L'écriture gagne en maturité ce qu'elle perd en esprit iconoclaste, et à vrai dire, ceci n'est pas vraiment nouveau non plus, car elle rejoint en cela les merveilles poétiques de cet étonnant oxymore qu'était Fantaisies Militaires (98), dont Bleu Pétrole n'épouse certes plus les contours musicaux : ici c'est plus du côté du susdit Osez Joséphine que va se percher l'écrin sonore de Bashung, c'est-à-dire une folk languide, parfois ensoleillée que viennent assombrir les mots si simples mais véritablement justes du frontman de Louise Attaque, véritable révélation du disque.
Il en est ainsi sur le sublime "Je T'ai Manqué", qui peut sans problème concourir au brelan des plus belles chansons du répertoire de l'alsacien.
Sur "Résidents de la République", le chant de seigneur de Bashung et ces mots si douloureux ("Un jour je parlerai moins / jusqu'au jour où je ne parlerai plus") nous font saigner les coeurs tout du long de ces superbes cordes qui en mélopées ramènent aux couplets. En contre-partie, "Tant de Nuits" et "Hier à Sousse" (un retour aux absurdes sonorités évoquées plus haut) paraissent presque rassérénées, jusqu'à l'apparition de l'autre grand contributeur du disque, le mythique et singulier Gérard Mansetdont on imagine l'univers obsédant et dérangeant des plus proches de celui de Bashung.

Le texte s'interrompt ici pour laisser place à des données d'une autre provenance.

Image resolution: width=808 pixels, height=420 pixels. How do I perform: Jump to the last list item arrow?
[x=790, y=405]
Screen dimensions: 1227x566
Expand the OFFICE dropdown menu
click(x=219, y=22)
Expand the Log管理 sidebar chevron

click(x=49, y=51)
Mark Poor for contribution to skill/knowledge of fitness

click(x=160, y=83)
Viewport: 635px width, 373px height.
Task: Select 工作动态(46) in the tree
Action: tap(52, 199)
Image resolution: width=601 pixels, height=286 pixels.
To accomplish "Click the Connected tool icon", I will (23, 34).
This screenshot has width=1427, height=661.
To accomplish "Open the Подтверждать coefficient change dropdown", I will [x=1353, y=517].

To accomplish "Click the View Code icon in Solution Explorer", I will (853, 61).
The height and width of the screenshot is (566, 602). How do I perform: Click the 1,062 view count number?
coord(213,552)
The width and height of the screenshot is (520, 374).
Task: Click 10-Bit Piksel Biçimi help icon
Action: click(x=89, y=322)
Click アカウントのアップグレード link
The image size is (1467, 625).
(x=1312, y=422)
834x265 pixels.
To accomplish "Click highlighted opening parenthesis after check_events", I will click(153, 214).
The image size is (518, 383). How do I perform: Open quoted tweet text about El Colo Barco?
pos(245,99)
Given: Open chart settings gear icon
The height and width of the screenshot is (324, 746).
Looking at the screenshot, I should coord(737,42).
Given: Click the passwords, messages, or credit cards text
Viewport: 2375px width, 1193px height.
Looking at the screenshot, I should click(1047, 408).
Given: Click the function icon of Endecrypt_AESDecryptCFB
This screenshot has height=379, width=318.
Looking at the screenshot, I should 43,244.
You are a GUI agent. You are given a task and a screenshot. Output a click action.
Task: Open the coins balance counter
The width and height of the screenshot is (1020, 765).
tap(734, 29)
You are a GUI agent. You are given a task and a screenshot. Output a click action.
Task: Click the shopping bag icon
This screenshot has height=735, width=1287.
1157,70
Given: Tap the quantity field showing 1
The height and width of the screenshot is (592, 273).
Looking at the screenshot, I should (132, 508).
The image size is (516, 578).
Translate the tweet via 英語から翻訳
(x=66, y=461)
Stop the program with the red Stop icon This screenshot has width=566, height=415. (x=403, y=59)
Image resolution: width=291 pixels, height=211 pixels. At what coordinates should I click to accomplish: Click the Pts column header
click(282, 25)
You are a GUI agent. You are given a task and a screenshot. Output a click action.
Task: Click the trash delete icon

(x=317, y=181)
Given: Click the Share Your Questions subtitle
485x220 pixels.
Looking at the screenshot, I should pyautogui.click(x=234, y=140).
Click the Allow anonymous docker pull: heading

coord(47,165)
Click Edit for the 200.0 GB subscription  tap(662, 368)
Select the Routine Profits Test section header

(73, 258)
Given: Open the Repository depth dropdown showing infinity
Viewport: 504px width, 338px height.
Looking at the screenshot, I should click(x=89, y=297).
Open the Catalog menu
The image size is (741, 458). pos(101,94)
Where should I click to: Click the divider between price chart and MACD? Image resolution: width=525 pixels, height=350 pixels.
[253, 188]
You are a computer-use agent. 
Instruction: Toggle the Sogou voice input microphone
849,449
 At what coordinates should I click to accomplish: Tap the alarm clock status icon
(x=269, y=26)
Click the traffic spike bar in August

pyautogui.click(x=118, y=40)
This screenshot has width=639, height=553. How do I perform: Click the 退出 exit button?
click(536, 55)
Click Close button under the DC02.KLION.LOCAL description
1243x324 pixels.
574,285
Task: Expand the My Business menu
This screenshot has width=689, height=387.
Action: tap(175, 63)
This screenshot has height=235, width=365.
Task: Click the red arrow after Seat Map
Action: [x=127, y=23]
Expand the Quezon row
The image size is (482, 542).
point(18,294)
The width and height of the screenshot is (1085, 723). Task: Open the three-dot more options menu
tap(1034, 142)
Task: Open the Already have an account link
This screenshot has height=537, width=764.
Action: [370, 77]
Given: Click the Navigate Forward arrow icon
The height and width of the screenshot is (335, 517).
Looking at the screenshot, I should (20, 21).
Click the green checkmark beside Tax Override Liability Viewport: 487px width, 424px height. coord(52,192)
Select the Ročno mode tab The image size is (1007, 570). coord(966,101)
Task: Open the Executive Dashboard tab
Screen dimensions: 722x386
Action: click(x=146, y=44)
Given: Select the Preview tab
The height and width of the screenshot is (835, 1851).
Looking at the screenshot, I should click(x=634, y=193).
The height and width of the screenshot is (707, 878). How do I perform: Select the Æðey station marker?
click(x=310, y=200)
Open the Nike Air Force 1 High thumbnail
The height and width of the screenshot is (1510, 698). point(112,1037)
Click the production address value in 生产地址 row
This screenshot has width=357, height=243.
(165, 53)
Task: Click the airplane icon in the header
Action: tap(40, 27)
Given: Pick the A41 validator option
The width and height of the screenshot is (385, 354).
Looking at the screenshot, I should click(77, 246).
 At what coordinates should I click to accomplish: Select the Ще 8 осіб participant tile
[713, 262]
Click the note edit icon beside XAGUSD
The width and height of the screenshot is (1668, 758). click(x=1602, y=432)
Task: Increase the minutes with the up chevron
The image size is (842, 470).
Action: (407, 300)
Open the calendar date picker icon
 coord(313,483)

C'est tout d'abord sur le long et funèbre "Comme Un Légo" que se déploie toute la poignante désabusion chère à Nino Ferrer, puis sur "Vénus" où plane l'ombre de Ferré, et où affleure l'esthétique de L'imprudence (2002), précédent album hermétique de son auteur. Rien en revanche de particulier sur les reprises en roue libre et un brin paresseuses de "Il Voyage En Solitaire", ainsi que celle de "Suzanne" où Graeme Allwright revisitait Cohen. Celles-ci clôturent un disque qu'on eût aimé plus captivant sur la durée à l'image de Joséphine, mais dont les meilleurs faits d'arme, relèguent encore très loin la concurrence pour ce qui est de l'interprétation d'un Bashung qui n'a sans doute jamais été plus émouvant que sur ce douzième album.
En bref : même usé et recyclant certaines recettes de l'un de ses albums les plus fédérateurs, l'interprétation à la fois sur le rasoir, et sereine de Bashung font de ce disque et de ses titres phares, l'une des réussites du premier semestre de 2008.